Sin embargo, los hijos de los
inmigrantes marroquíes o colombianos de empleos más menestrales tienen
reservado otro nombre en las estadísticas y en nuestro imaginario: son
“inmigrantes de segunda generación”. Es decir, se les traspasa la condición de
inmigrante aunque se hayan criado en España y estén formados en lo que ahora
llamamos “nuestro sistema educativo” (antes “nuestros colegios”).
Por el contrario, no existen
“extranjeros de segunda generación”, ni los niños que llegan con sus padres a
Benidorm reciben el nombre de “turistas de segunda generación”. La palabra
“inmigrante”, en cambio, sí la hemos hecho hereditaria.

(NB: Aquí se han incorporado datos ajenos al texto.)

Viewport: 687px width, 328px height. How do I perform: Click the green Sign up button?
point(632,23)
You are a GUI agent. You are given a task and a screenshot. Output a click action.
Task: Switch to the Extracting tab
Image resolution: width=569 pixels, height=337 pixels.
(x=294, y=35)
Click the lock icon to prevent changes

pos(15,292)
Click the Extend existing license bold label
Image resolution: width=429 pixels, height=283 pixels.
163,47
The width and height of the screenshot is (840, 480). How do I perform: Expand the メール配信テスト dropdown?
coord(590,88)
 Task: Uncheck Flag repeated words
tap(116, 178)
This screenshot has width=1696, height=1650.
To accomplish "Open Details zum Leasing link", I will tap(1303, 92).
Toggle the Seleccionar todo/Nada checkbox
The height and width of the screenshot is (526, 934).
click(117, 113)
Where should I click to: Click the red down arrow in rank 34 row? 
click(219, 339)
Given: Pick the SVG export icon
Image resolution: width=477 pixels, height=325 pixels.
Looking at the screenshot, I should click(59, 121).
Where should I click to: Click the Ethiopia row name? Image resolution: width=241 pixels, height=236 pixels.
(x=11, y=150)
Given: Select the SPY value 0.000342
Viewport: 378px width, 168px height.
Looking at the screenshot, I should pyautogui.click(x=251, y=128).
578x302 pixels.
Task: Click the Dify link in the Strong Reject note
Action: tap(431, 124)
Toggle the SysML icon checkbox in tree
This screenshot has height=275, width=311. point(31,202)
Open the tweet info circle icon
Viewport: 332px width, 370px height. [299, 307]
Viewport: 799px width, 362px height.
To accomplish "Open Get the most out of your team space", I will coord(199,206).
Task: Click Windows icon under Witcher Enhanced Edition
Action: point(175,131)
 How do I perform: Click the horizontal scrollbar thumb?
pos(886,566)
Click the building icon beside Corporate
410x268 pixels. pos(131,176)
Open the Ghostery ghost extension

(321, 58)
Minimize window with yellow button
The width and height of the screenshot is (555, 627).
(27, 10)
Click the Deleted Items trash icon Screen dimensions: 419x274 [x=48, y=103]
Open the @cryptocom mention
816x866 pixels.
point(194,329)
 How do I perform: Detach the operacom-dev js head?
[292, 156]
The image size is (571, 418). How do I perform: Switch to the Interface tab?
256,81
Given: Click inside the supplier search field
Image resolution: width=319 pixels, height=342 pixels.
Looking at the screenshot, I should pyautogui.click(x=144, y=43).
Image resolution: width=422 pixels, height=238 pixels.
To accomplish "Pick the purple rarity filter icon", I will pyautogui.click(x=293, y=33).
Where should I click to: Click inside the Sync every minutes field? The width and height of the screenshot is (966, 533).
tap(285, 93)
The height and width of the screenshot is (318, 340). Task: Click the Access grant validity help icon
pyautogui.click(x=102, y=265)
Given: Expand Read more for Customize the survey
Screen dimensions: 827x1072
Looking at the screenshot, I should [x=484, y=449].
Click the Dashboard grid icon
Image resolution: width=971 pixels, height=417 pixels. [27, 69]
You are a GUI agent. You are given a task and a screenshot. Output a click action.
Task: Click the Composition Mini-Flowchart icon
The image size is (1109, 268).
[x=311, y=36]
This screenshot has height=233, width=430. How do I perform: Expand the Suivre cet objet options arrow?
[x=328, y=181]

Anoté este titular el 13 de mayo: “El
50% de los inmigrantes de segunda generación se sienten españoles”. La
expresión se repetía en decenas de diarios, con datos procedentes de la Investigación Longitudinal sobre la Segunda Generación en
España (Instituto Ortega y Gasset - Universidad de Princeton), según la
cual el sentimiento español aumenta en quienes llegaron de niños. El texto de
una de esas noticias contaba también que el porcentaje de quienes se sienten
españoles “es todavía mayor entre los que han nacido en el país (80%) frente a
los que han llegado a edades tempranas”.
Resulta difícil entender que se llame
con frecuencia “inmigrantes de segunda generación” a quienes ya son españoles y
en muchos casos además nacieron en España. Si se pretende analizar una situación
sociológica y definir un grupo por el origen de sus padres, pueden denominarse
“españoles hijos de emigrantes” o, quizá mejor, “españoles hijos de
extranjeros”; pero en todo caso “españoles”, pues esa nacionalidad tienen o
merecen.
Les hemos dado a cientos de miles de
quienes llegaron desde muy lejos el carné de identidad para que lo lleven en el
bolsillo, tienen acceso a la Seguridad Social y al trabajo, y sus hijos pueden
educarse en las universidades españolas. Todo eso va por la vía legal. Pero a menudo
les negamos lo más definitivo, lo que va por la vía emocional: las palabras. La
palabra español, la palabra igual, la palabra votante, la palabra ciudadano, la
palabra vecino, la palabra contribuyente. El término “inmigrante”, hereditario
además, las aniquila todas, ocupa sus espacios y, a veces, también arrincona
los derechos que se vinculan a ellas.